**Supplied information**
______________________________
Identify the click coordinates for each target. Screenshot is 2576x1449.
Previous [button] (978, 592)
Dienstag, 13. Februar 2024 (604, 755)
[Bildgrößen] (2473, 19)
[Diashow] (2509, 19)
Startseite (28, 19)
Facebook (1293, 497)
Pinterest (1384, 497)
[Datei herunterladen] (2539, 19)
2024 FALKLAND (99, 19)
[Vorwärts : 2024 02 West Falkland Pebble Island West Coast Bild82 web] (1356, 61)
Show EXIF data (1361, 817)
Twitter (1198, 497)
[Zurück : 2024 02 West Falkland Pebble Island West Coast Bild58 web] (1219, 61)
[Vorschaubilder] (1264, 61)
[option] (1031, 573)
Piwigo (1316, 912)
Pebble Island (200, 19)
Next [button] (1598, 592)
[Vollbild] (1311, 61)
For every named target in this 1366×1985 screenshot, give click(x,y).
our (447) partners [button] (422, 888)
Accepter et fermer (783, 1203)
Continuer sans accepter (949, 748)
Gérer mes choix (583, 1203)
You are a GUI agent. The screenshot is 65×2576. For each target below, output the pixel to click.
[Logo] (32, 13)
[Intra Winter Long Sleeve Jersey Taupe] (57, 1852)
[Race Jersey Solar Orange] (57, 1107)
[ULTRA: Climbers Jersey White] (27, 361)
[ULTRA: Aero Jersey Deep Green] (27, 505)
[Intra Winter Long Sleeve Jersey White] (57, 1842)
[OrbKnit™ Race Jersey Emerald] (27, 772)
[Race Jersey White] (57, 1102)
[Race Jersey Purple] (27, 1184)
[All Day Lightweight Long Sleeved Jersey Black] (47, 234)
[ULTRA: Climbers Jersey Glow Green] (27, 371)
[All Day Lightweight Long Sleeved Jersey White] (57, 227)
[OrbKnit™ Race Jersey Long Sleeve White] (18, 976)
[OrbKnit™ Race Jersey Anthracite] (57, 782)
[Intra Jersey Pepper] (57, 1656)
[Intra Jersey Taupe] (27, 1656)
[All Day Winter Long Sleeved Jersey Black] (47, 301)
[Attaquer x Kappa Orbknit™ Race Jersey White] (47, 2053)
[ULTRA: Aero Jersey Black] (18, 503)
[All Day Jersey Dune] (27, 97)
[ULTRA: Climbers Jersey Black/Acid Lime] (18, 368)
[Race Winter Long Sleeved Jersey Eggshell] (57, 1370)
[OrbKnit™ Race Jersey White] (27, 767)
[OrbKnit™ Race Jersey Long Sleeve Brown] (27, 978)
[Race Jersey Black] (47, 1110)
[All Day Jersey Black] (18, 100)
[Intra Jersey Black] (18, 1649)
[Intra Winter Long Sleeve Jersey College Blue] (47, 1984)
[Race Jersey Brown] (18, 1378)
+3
______________________________
**Task directions**
Using the entries, return every line where the word "Sleeved" can be found.

**Answer to this problem**
[All Day Lightweight Long Sleeved Jersey Black] (47, 234)
[All Day Lightweight Long Sleeved Jersey White] (57, 227)
[All Day Winter Long Sleeved Jersey Black] (47, 301)
[Race Winter Long Sleeved Jersey Eggshell] (57, 1370)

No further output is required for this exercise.